La Junta no puede rescatar empresas mientras deja solas a las personas trabajadoras. Y si así quiere hacerlo, no va a ser en el seno de la concertación social. Como tampoco es concertación social que se nos convoque a una reunión para informarnos de una medida ya tomada, que ya está en fase de información pública y que, por “caprichos del calendario electoral”, ni tan siquiera va a tener que pasar por el pertinente trámite parlamentario.
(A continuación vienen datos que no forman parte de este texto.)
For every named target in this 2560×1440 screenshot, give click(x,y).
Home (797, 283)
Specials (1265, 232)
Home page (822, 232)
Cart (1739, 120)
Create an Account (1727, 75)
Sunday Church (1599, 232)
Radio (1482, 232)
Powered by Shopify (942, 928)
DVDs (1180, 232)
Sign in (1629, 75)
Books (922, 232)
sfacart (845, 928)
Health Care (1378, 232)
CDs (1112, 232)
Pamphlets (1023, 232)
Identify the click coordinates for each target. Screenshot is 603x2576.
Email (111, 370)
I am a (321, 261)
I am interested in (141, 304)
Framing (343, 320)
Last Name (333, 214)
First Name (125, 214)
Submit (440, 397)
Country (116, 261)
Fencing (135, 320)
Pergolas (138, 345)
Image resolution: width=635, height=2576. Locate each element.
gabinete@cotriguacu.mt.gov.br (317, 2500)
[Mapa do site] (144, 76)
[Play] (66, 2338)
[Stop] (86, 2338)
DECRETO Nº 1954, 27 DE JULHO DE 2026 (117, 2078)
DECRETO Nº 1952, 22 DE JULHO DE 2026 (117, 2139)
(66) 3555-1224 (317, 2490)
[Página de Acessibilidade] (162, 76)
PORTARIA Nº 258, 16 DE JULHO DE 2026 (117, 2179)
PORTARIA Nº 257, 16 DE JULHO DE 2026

Una medida, por lo tanto, al margen de la concertación y fuera del control parlamentario.
Ante esta situación, exigimos un giro inmediato en el diseño de las políticas públicas, de manera que las ayudas que reciban las empresas andaluzas estén condicionadas al mantenimiento íntegro del empleo, se establezcan con criterios de acceso justos y equitativos, se vinculen a daños reales y verificables, y se garantice una distribución transparente de los fondos. Además, reclamamos la puesta en marcha de ayudas directas específicas para las personas trabajadoras afectadas, que siguen siendo las grandes olvidadas de estas medidas.
Nuestro Sindicato nunca va a apoyar políticas que socialicen las pérdidas de las empresas mientras se abandona a la clase trabajadora. Se puede hacer frente a los efectos provocados por fenómenos climáticos extremos desde la justicia social, la protección del empleo y la defensa de los derechos laborales y eso, precisamente, es lo que reclamamos y para lo que participamos en el proceso de concertación social.